Mummy said she does donate dogs not often but didn't mean to donate him. Will I do Buster. Mummy is upset that she accidentally did that.


----------



## Nicky10 (Jan 11, 2010)

You'll do just fine :001_smile:. Tell your mum not to be upset mum says she did that to a few nintendogs by accident too.


----------



## Sandysmum (Sep 18, 2010)

:Yawn: I think I'm going to bed now, it's been a looooong day. See you all tomorrow


----------



## Jonesey (Dec 30, 2010)

danielled said:


> Mummy said she does donate dogs not often but didn't mean to donate him. Will I do Buster. Mummy is upset that she accidentally did that.


I will be your friend Murphy! But Diesel is coming back right?

G'night Jett! Hope you have some good dreams. Sometimes my dreams are so good I have to bark in my sleep!

My peeps been watching some movie - I heard Jackass, don't know what that is. My Mummy said it was grossing her out, but I guess not for too long.

Daddy walked me again this afternoon as Mummy said I made the bathroom filthy and spent too much time cleaning it (smells cleaner stinky now, not good stinky) - it seemed just fine to me, maybe a few mud splatters on the walls, but that was okay.

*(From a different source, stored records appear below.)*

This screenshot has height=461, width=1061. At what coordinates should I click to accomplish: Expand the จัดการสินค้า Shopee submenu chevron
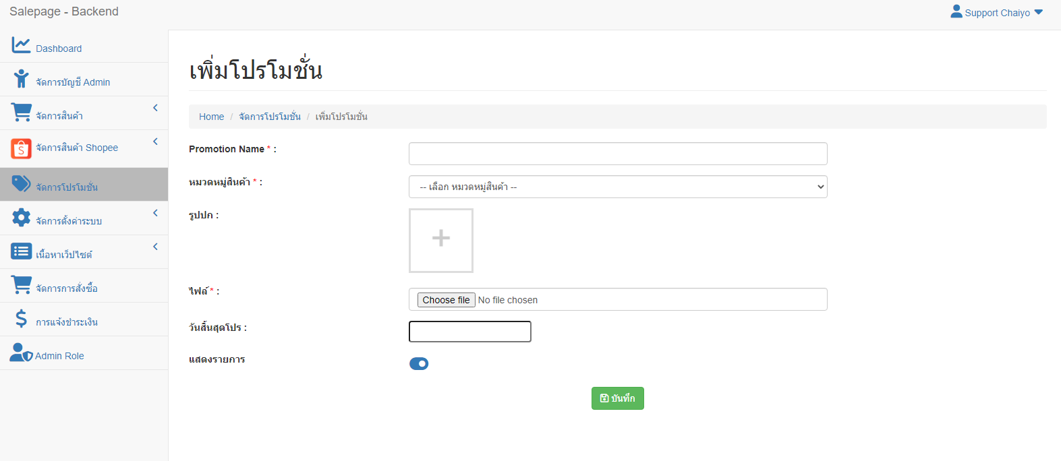(155, 142)
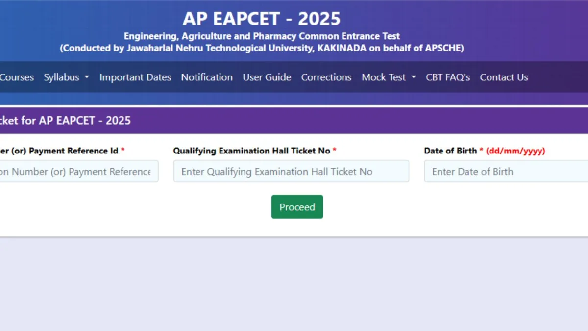Visit the Contact Us page

tap(504, 77)
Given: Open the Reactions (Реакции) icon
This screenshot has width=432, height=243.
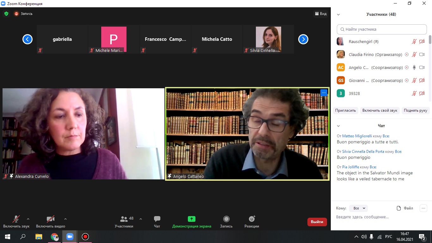Looking at the screenshot, I should pyautogui.click(x=252, y=219).
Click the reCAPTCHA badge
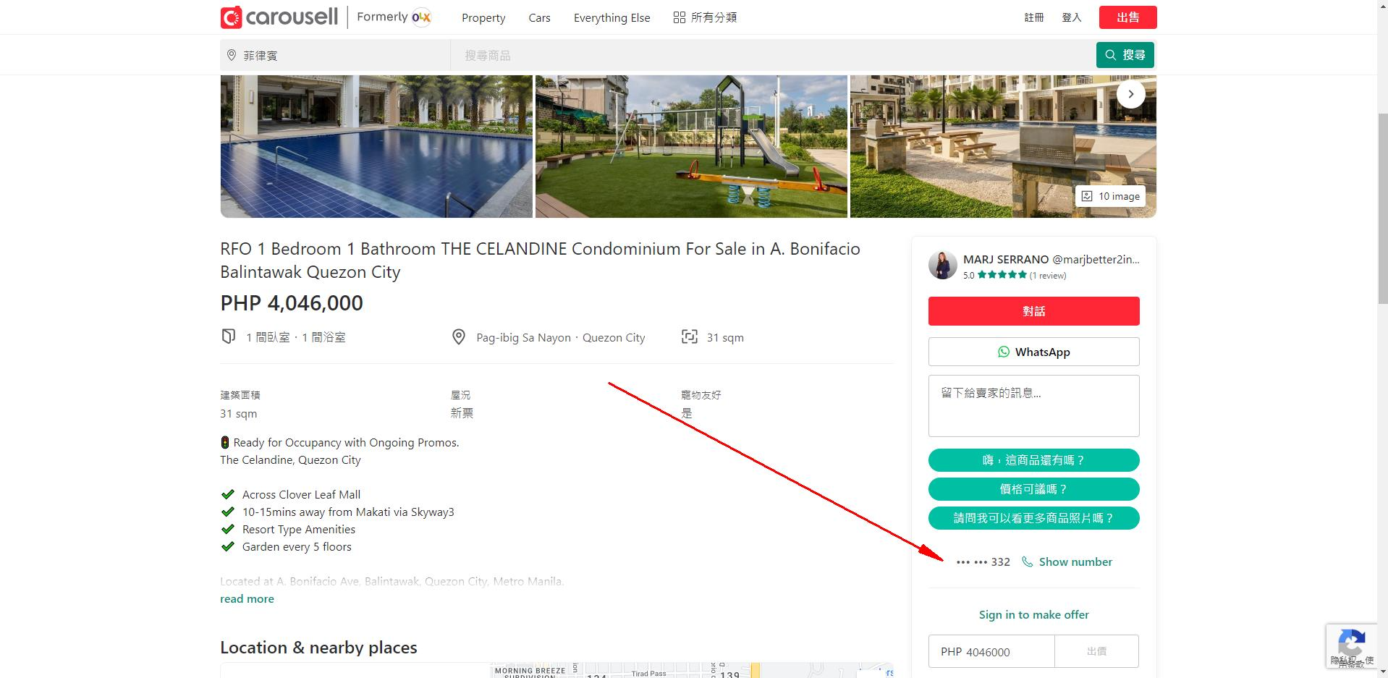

Mummy better walk me tonight! I'm getting bored now and there's a great big full moon out there. Can't stay in.


----------



## Guest (Mar 20, 2011)

Jonesey said:


> I will be your friend Murphy! But Diesel is coming back right?
> 
> G'night Jett! Hope you have some good dreams. Sometimes my dreams are so good I have to bark in my sleep!
> 
> ...


Mummy said she will by another retriever and call that one Diesel as she can't get the other Diesel back.


----------



## Guest (Mar 20, 2011)

Nicky10 said:


> You'll do just fine :001_smile:. Tell your mum not to be upset mum says she did that to a few nintendogs by accident too.


Have told her.


----------



## Sandysmum (Sep 18, 2010)

Hi all. It's a stinky day isn't all, all grey and dark and a bit rainy too. Makes me just want to snuggle up and sleep the day away.
How is everyone today?


----------



## Guest (Mar 20, 2011)

Woof! Afternoon everybody! How's my lovely, furry pack?

*licks*

Bumby
xxxx


----------



## Guest (Mar 20, 2011)

Eroswoof said:


> Woof! Afternoon everybody! How's my lovely, furry pack?
> 
> *licks*
> 
> ...


I'm good came third in agility mum gave me a treat but I didn't win.


----------



## Sandysmum (Sep 18, 2010)

Is any one else tired? These cold grey days always make me feel tired and I just want to sleep the day away. Mum says it's coz I'm lazy:Yawn: But I'm not, I'm just tired:Yawn:


----------



## Guest (Mar 20, 2011)

jetsmum said:


> Is any one else tired? These cold grey days always make me feel tired and I just want to sleep the day away. Mum says it's coz I'm lazy:Yawn: But I'm not, I'm just tired:Yawn:


I'm tired too.
Murphy


----------



## JJAK (May 28, 2010)

hello furry friends  

Me & Kai have been having a wealllly laaaaaaaaaaaazzzzzzzzzzzzzzzyyyyy day, nothing much done here, just went for walkies and then played and slept, played and slept all day hehehehe


----------



## Sandysmum (Sep 18, 2010)

Hi Jess, my mum was tired too so she had a lie down and I had a looooong sleep in my basket. Only had a little walk today cos it was so cold. But we're going for a walk up to the shops tomorrow, if it doesn't rain. It's a very long way to get there and back so I'll be tired then too. If I'm good I get something special for a treat, I never know what it's going to be but it's always a nice suprise.


----------



## Guest (Mar 20, 2011)

jetsmum said:


> Hi Jess, my mum was tired too so she had a lie down and I had a looooong sleep in my basket. Only had a little walk today cos it was so cold. But we're going for a walk up to the shops tomorrow, if it doesn't rain. It's a very long way to get there and back so I'll be tired then too. If I'm good I get something special for a treat, I never know what it's going to be but it's always a nice suprise.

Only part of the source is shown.